Because there aren't that many schools for the Deaf in Thailand, it is hard to get a degree in order to get a job for DHH individuals. Even if DHH people can get a degree, employers prefer to hire hearing people. Also, most schools for the Deaf are in major cities in Thailand, like Bangkok and Chang Mai, meaning only a small fraction of the Thai deaf population is getting an education in order to get a job.

One major place of work for DHH people in Thailand is a very large KFC. This KFC is located inside Times Square in Bangkok, a place crowded with tourists. This is the first KFC in Thailand that largely employs hearing impaired individuals, making up about 70% of the employees. All hearing and hearing impaired staff are trained the same and use sign language. There are different colored lights that signify different things, like alarms and announcements.

Another place of work in Thailand for DHH people is a coffee shop located in Bangkok. This coffee shop employs DHH people and makes it easier for them to communicate with customers. There are signs for customers to point to which drinks they want and the employers are very open minded. The goal of the coffee shop is to employ DHH people who may have had trouble getting jobs in the past.

== Healthcare ==
Thailand is still behind other countries in early hearing detection and screenings, but it is possible to get tests done.
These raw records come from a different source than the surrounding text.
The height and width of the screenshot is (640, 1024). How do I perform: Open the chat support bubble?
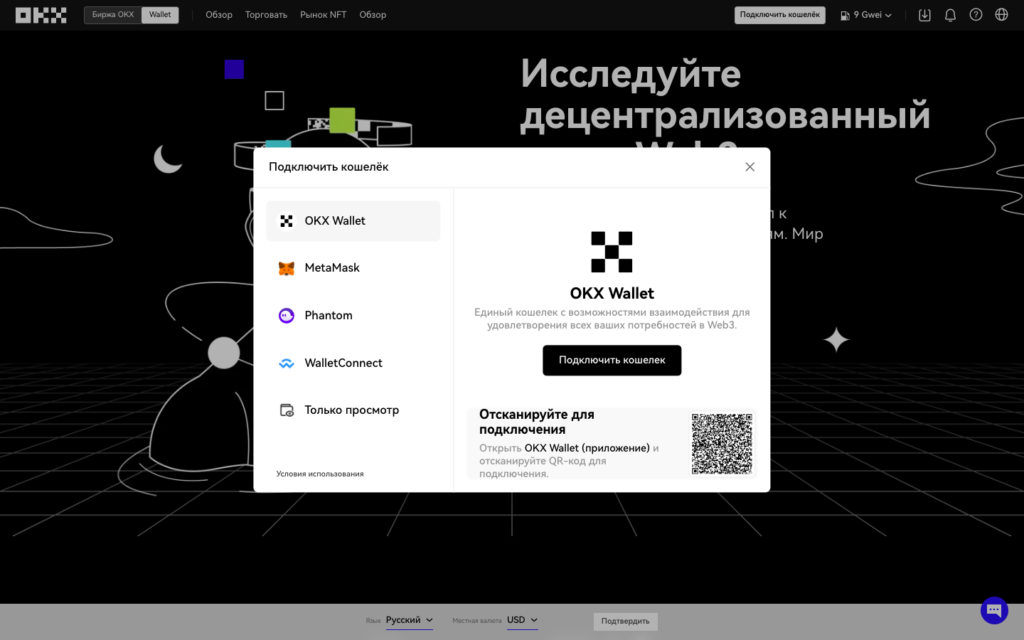[994, 610]
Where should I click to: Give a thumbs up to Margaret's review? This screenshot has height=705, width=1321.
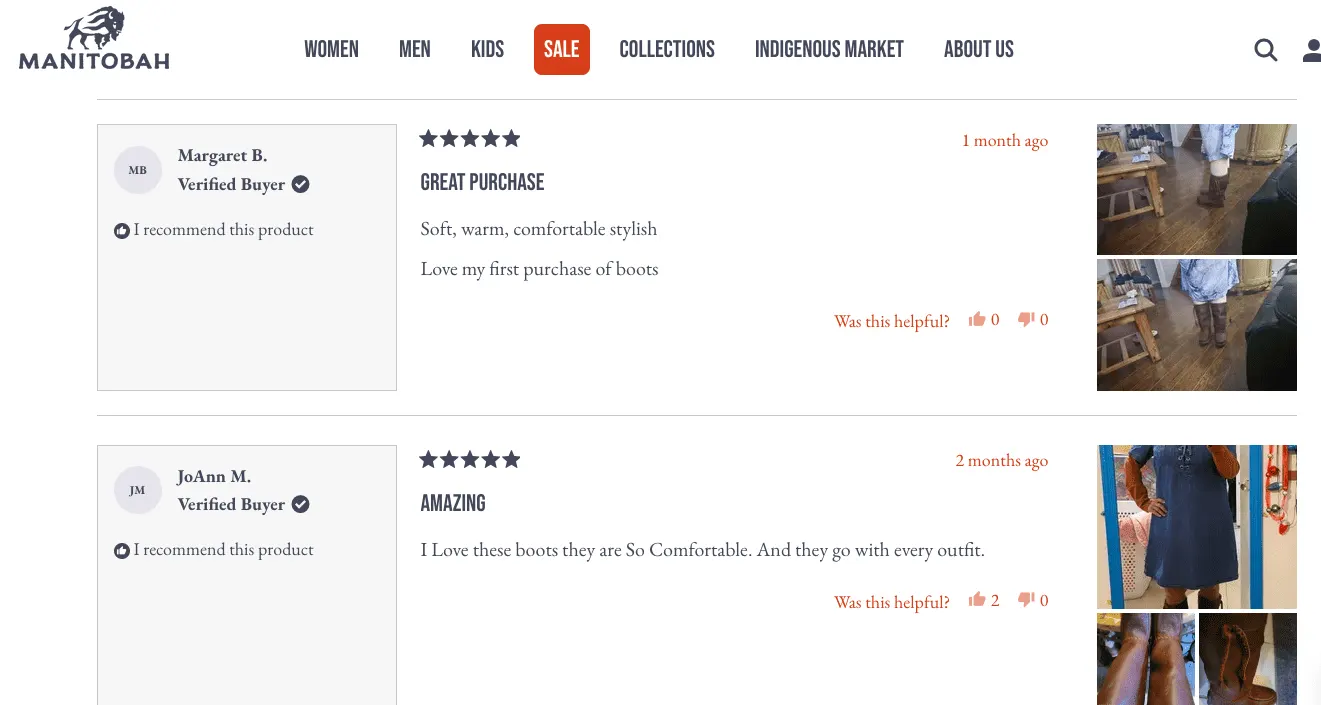pyautogui.click(x=979, y=318)
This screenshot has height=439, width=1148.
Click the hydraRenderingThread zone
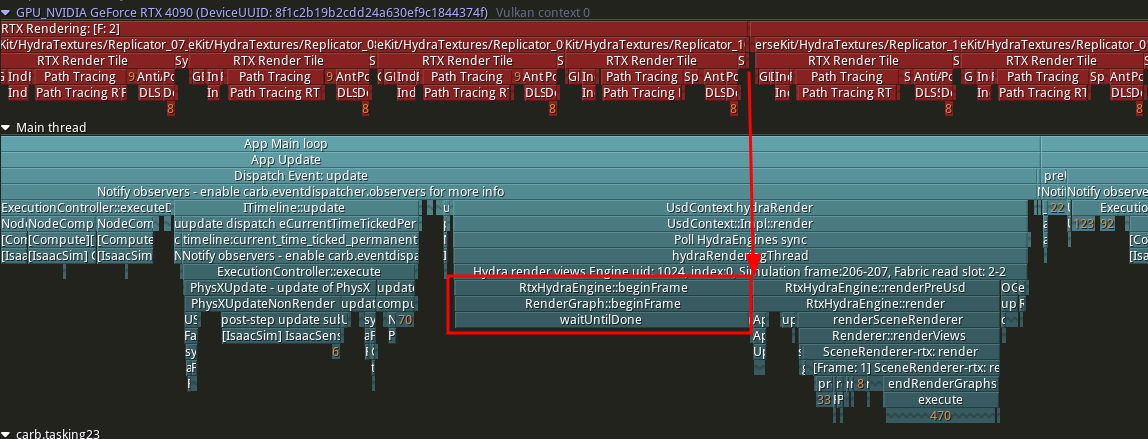click(x=739, y=256)
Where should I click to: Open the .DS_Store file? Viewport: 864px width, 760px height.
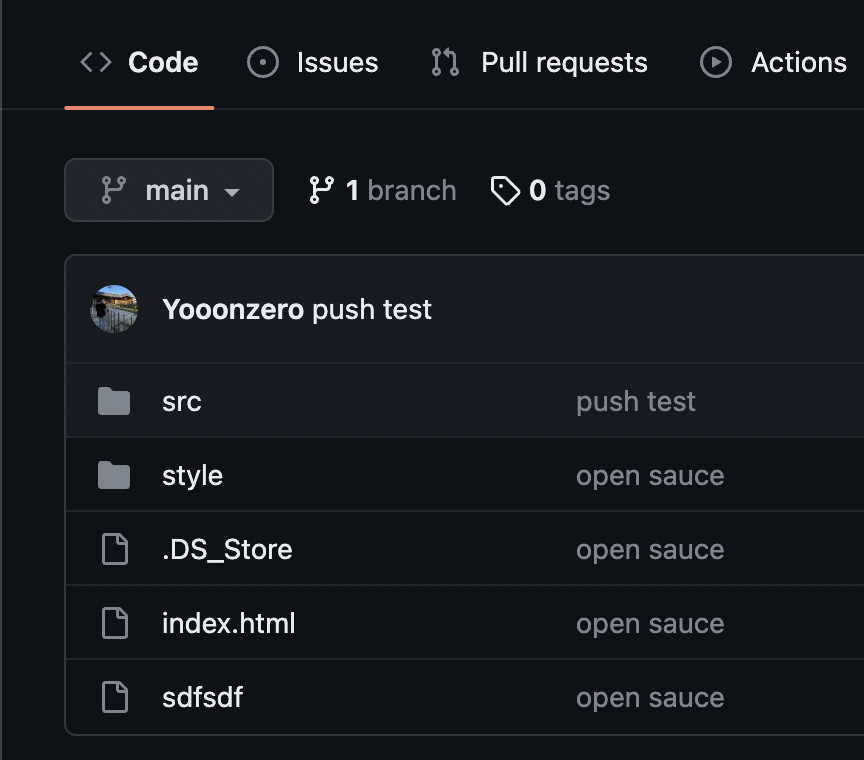pos(227,550)
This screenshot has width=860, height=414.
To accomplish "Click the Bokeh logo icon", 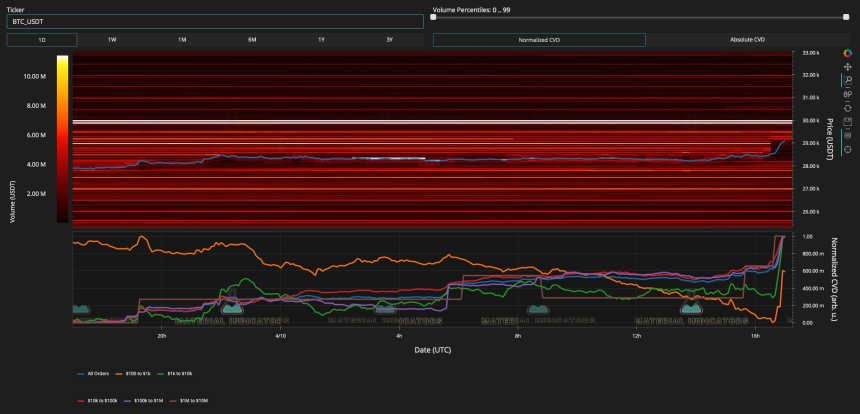I will click(847, 53).
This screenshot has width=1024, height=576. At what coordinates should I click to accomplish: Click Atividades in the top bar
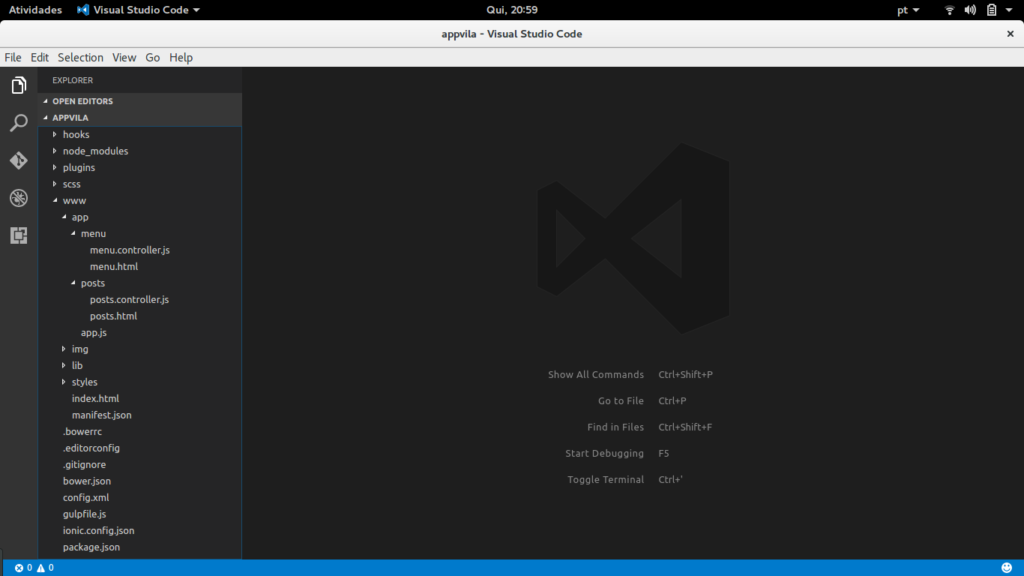pos(35,9)
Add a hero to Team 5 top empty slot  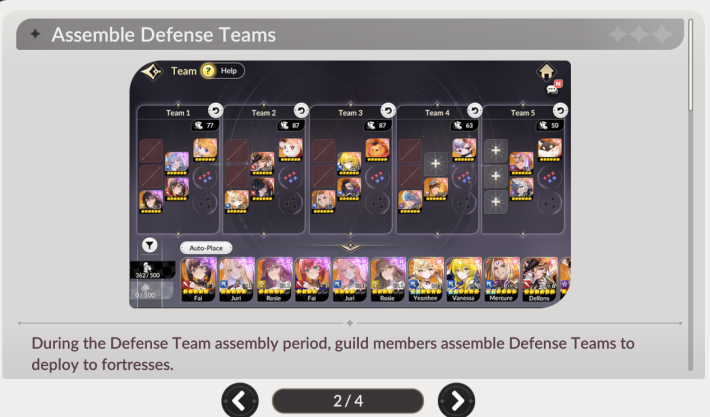[495, 151]
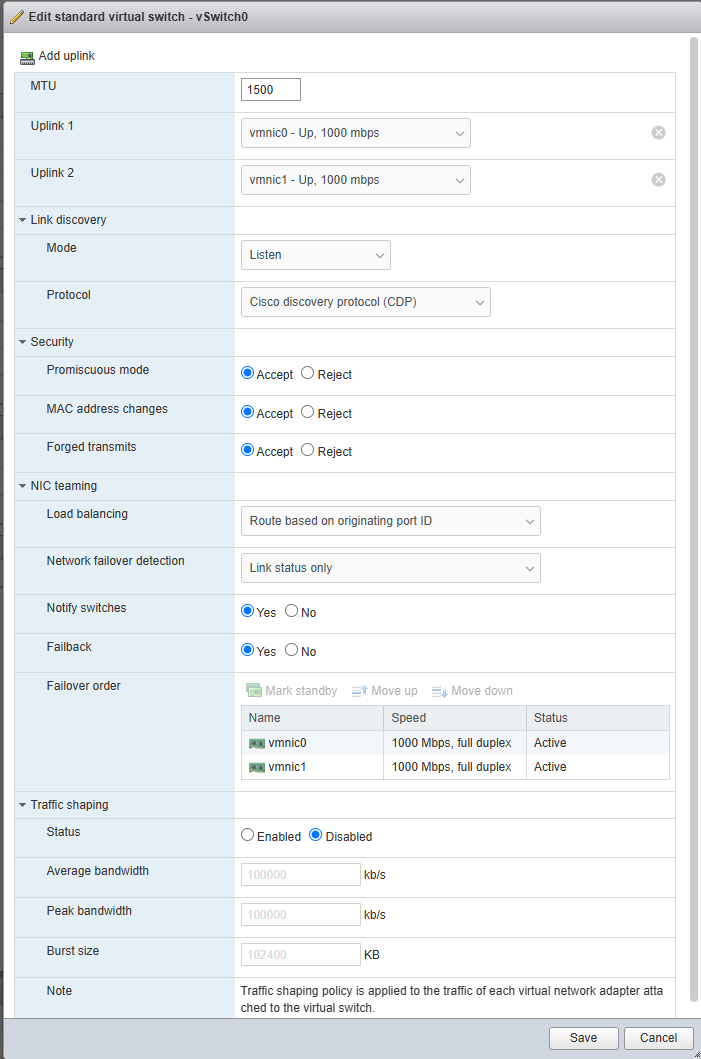Select No for Failback

pos(292,651)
Hearing screening tests are not done in the hospital when the baby is born, but can be scheduled afterwards at the parents' request. Hearing screening tests seem to only be available in Bangkok and Chiang Mai, the biggest cities in Thailand.

Cochlear implants are available in Thailand at a lower cost than in the United States, but can still be very expensive and hard to obtain. Most people with hearing impairments in Thailand use hearing aids.

Before 1989, people who were visually or hearing impaired in Thailand were not recognized in any of Thailand's educational or rehabilitation systems. In 1989, the Hiltons-Perkins program, which provides aid all over the world to those with disabilities, came to Thailand and helped provide education and healthcare for those who were hearing impaired.